1. 10 countries with the lowest infant mortality rates
2. 10 cities with the largest population
3. 10 ethnic groups with the largest overall populations (sum of best/latest estimates over all countries)
4. name and country of a) longest river, b) largest lake and c) airport at highest elevation

In [5]:
document = ET.parse( './data/mondial_database.xml' )
import numpy as np
import pandas as pd

# Answer 1

In [6]:
print('\n 10 countries with the lowest infant mortality rates')

#creates dictionary of countries with infant mortality rates
dict_imr = {}
for country in document.iterfind('country'):
    try:
        dict_imr[country.find('name').text] = float(country.find('infant_mortality').text)
    except: 
        pass

#created data frame of countries with infant mortality rate
infant_mortality_df = pd.DataFrame.from_dict(dict_imr,orient='index')
infant_mortality_df.reset_index(drop=False, inplace=True)
infant_mortality_df.columns=['country', 'infant_mortality_rate']

#sorts and displays the 10 countries with the lowest infant mortality rates
infant_mortality_df = infant_mortality_df.sort_values(by='infant_mortality_rate')
infant_mortality_df.head(10)



 10 countries with the lowest infant mortality rates


Unnamed: 0,country,infant_mortality_rate
36,Monaco,1.81
90,Japan,2.13
109,Bermuda,2.48
34,Norway,2.48
98,Singapore,2.53
35,Sweden,2.6
8,Czech Republic,2.63
72,Hong Kong,2.73
73,Macao,3.13
39,Iceland,3.15



# Answer 2

In [7]:
print('\n 10 cities with the largest population')

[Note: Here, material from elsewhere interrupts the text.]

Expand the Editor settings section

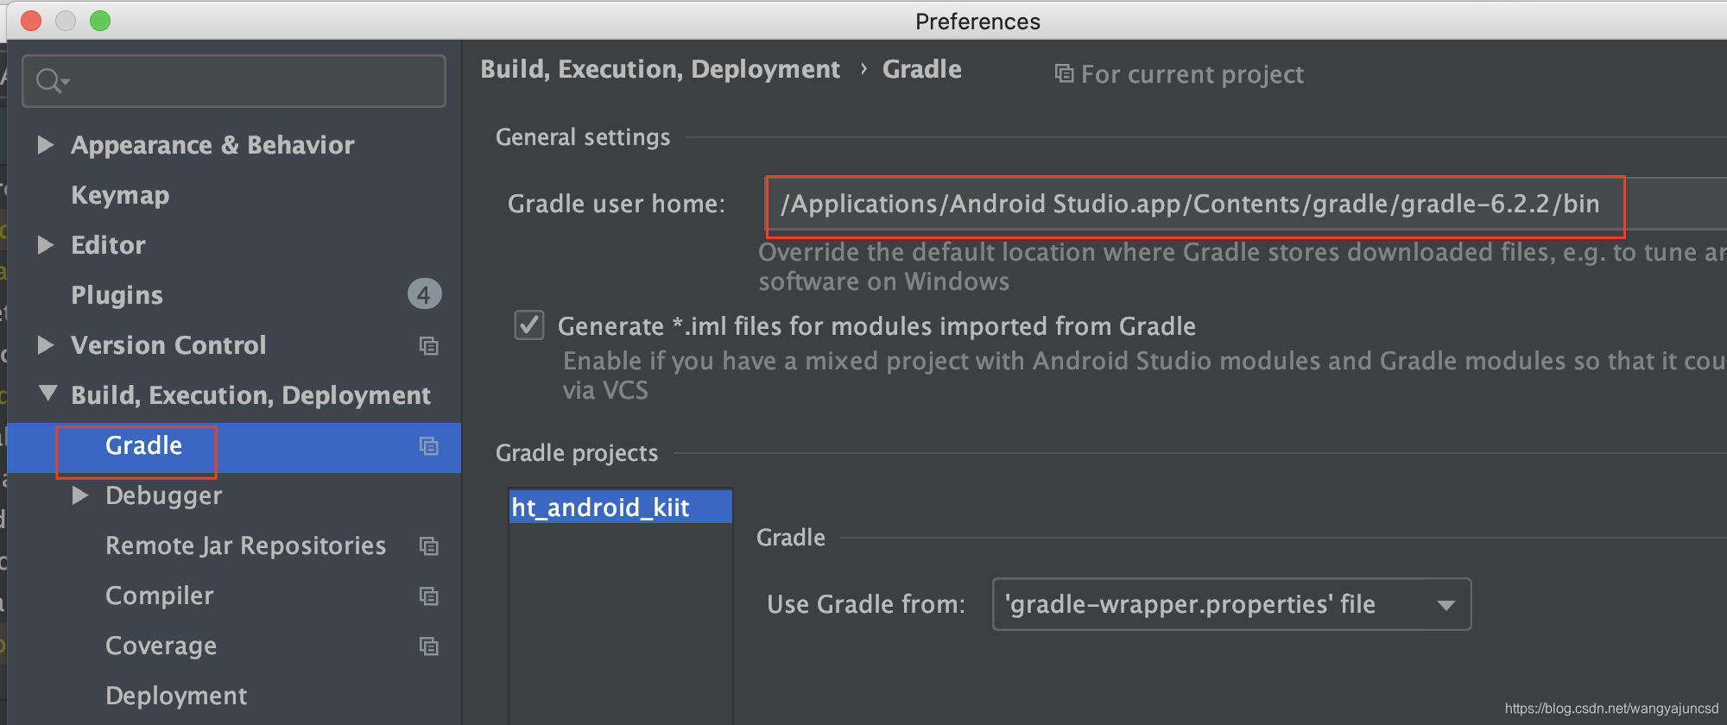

#creates list of cities, population figures, and years
cities = []
years = []
population = []
for country in document.iterfind('country'):
    for city in country.iterfind('city') : 
        for pop in city.iterfind('population'): 
            year = 0
            if int(pop.get('year')) > year: 
                year = int(pop.get('year')) 
                data = float(pop.text) 
            if year != 0: 
                cities.append(city.find('name').text) 
                years.append(year) 
                population.append(data)
                
#creates dataframe of cities, population figures, and years
columns = ['city', 'population', 'year']
cities_pop_df = pd.DataFrame(columns=columns)
cities_pop_df['city'] = cities
cities_pop_df['population'] = population
cities_pop_df['year'] = years

#keeps latest year
cities_pop_df = cities_pop_df.drop_duplicates(keep='last', subset='city' )

#sort values based on population
cities_pop_df = cities_pop_df.sort_values(by='population', ascending=False)
cities_pop_df.head(10)                      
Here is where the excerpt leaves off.